Rio 2016 will be remembered for many amazing moments and the huge number of medals that were won by our GB athletes in the Olympics and Paralympics (Mo Farah, Nicola Adams and Jonnie Peacock, to name a few). However, none stand out more for me than the amazing moment that the GB Hockey Women beat the Netherlands to win gold on that amazing Friday night in August. I wanted to take a chance to reflect on this moment as I view it from 2 perspectives as a hockey player and a Trainee Sport Psychologist.
I have played hockey for many years and I sat there that night not quite believing what I was seeing. As a relatively low profile sport, hockey would often be found being streamed on the internet. However, that night was different, sat in a pub with fellow hockey players and looking around to see every screen showing the match (and the 10 o’clock news being moved!!). The conversations that followed, ‘I didn’t realise how dangerous the sport was’, ‘it was amazing to watch’ ‘don’t you play hockey?’, were just some of the starting points to the discussions I was having. For those who have watched the sport more closely the journey for this team has been a steady one, and has not been without it’s setbacks. But to the many novice hockey supporters watching that night, this team has burst on to the main stage and has now made itself known. I couldn’t wait to get back playing again, watching the social media coming through about this team and the sport was phenomenal and I was reminded why I truly love playing the sport, the skill, the team, the fun, that’s what hockey is all about and GB showed that.
Then my professional thinking came in, what has made this team so successful? How did they get to that amazing achievement that night?
Being a leader – The captain
It is pretty much impossible to talk about this team without discussing the huge role played by Kate Richardson-Walsh. Voted in to the role by her team mates 13 years ago when they were expecting to nominate co-captains and the decision was made to just have Kate due to the overwhelming majority vote. A captain’s leadership on and off the pitch is extremely important. Leading by example on the field and encouraging team mates and implementing the team tactics that are set out by the coaches. The players clearly enlisted a strong leader which ensured that she had an influence over others within the group as she was respected amongst her peers. However, despite the title of captain being given to one individual, there were clearly numerous leaders who played their part throughout the campaign and ensured the team’s success.

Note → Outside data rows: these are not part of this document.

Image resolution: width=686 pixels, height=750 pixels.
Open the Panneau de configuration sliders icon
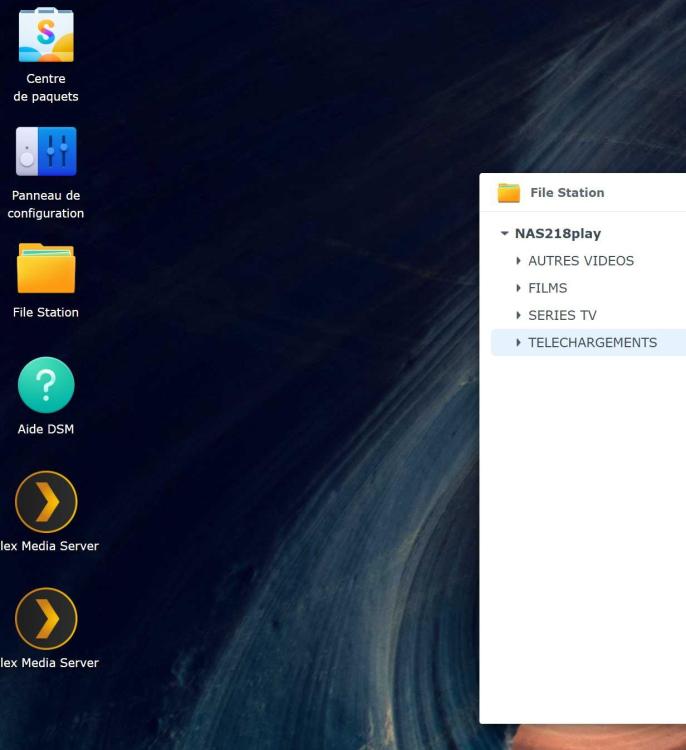46,151
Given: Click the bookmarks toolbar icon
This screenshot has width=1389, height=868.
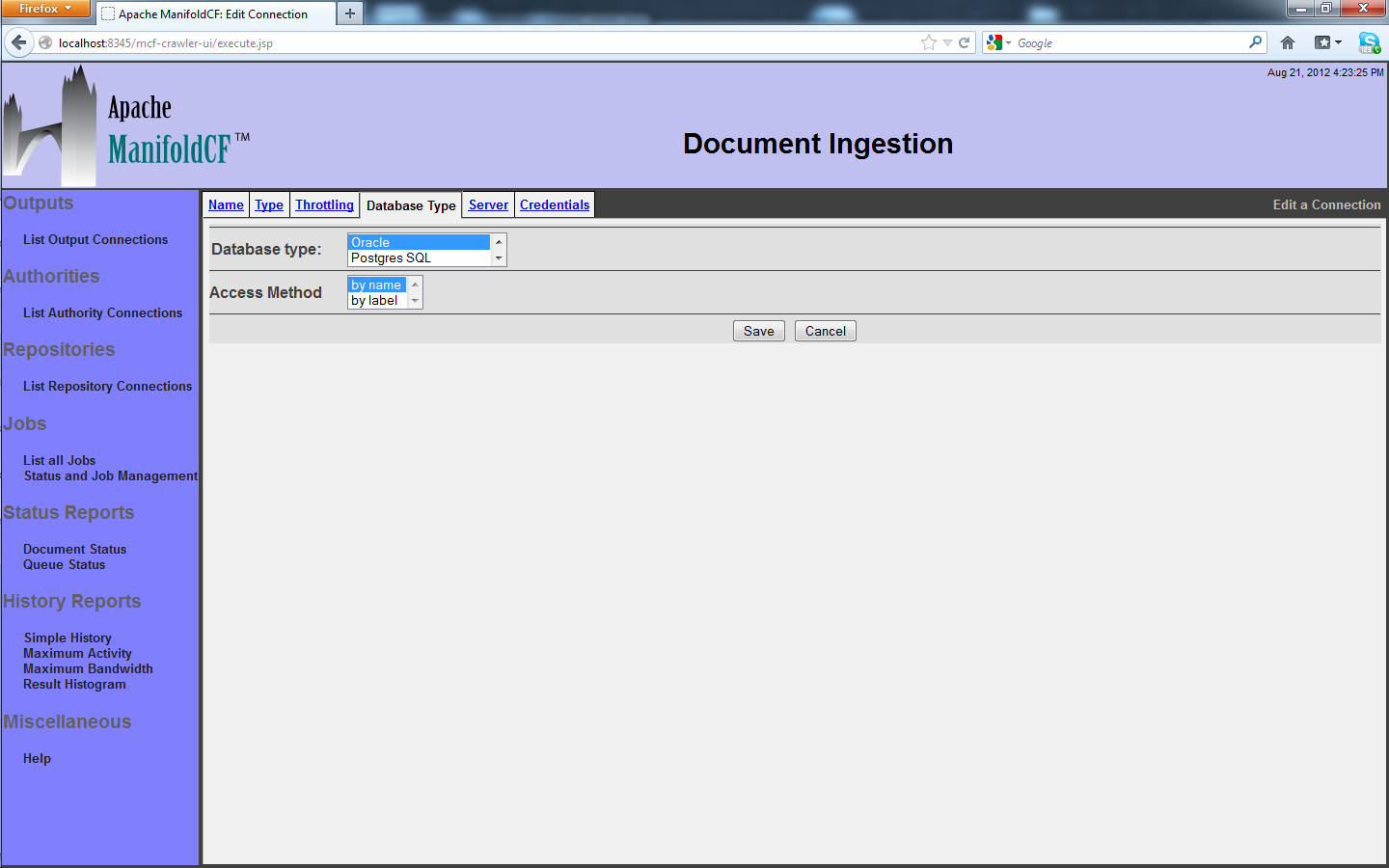Looking at the screenshot, I should click(x=1327, y=42).
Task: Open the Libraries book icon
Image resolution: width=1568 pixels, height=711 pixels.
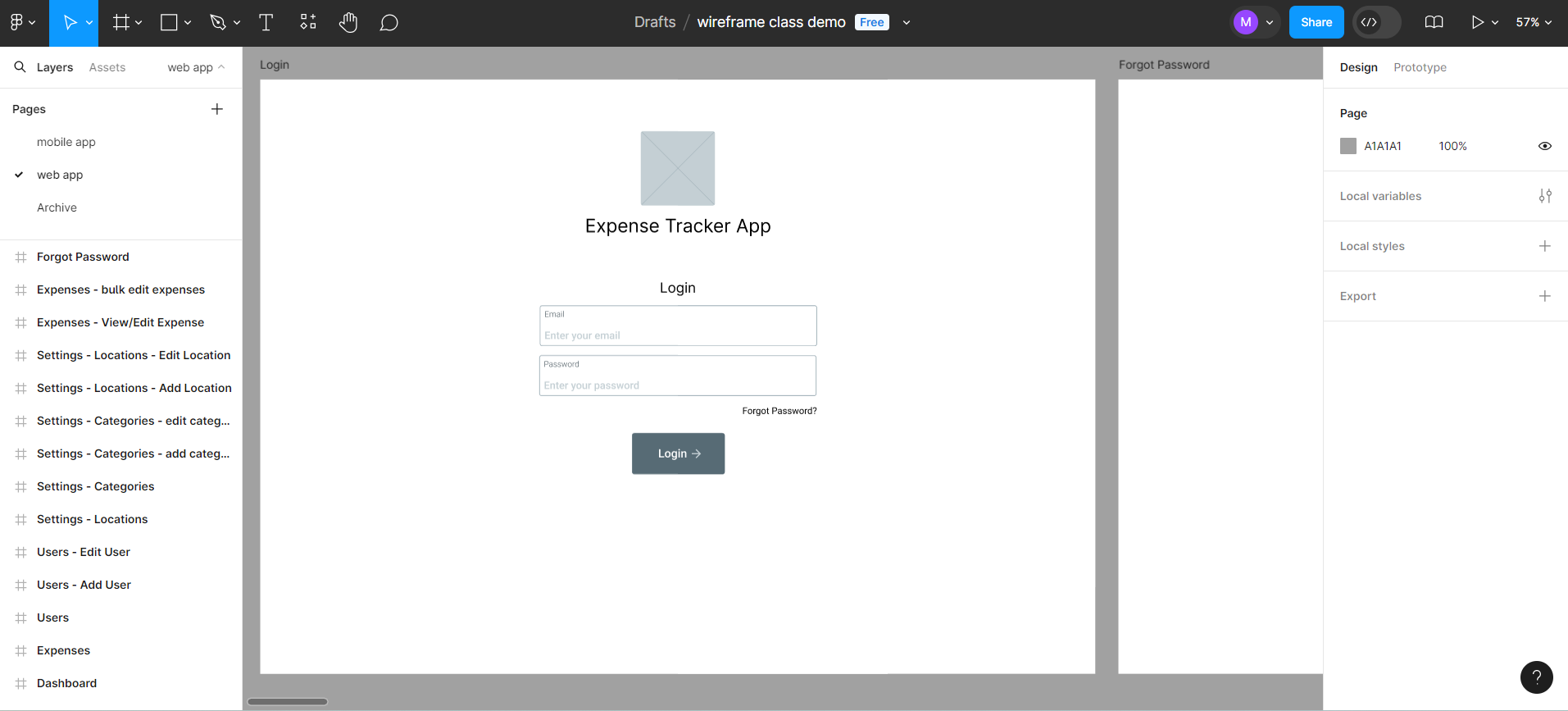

Social Media Ban – Staying focused
The world we currently live in is one that is over run with opportunities to inform the world of what you are doing through Facebook, Twitter, Instagram etc. If you follow any of the GB players you will know that they are keen users, however, the moment they all tweeted to say that they would be ‘off the radar’ for the tournament was music to my ears. My role has provided me the opportunity to work with many young athletes and trying to get them to step away from their phones can often be a struggle. But what effect can this have on focus during major competitions. Being focused is linked with commitment; the ability to concentrate and maintain focus on your goals is key in helping you to continually make improvements towards them. Concentration is always having tunnel-vision on optimal performance. To meet your goals and be the best you can be you are required to be 100% concentrated 100% of the time, everything you do off the pitch affects what you can do on it. Therefore, training yourself to make performance-focused decisions off the pitch, no matter when, where or what, can better your game on the field. By coming to the joint decision of removing the ‘distraction’ of social media this ensured that the GB team were focused on their task and the goals they had set for themselves.
The squad – Importance of ‘The 31’
Every player that was interviewed after the success mentioned ‘the 31’. It wasn’t just about those 16 players who were in Rio it was the roles played by the 15 players at home who had pushed the 16 every step of the way. When playing a team sport being cohesive is an important factor in performing successfully. There was a clear belief in this team’s collective ability to perform successfully. It was a large team of 31 that ensured everyone was being pushed to their potential for a spot in the final 16 whilst also working as a collective. Trust is also an important team word and it was evident for this group during the Olympic competition. They believed in one another’s capability and had confidence that everyone could play their part. They had created something special on the pitch, but also in the changing room, in the gym and everywhere else that the team worked as a unit to improve together. The coach had a major impact on the team climate that was created, but it was the individual players and their perceived relationships with each other that made the difference.
What effect does a result like this have?
The gold medal won on that Friday in August had a huge impact throughout hockey and sport in general. When our club returned to the pitch in September the number of players that had been inspired by the team to go out and pick up a stick for the first time or return after a break was clear for all to see. Not only that, they had motivated 1000’s of women up and down the country to get active again. As a Trainee Sport Psychologist examples of success such as this one and the progress that they made on and off the pitch as individuals and as a collective provides amazing role models for athletes of all ages and ability levels. Set yourself a goal, ensure you understand the steps you need to take and the decisions and sacrifices you may have to make along the way and give yourself the best chance to go out and achieve something as amazing as these players did. With the right people around you who knows what amazing things you can achieve.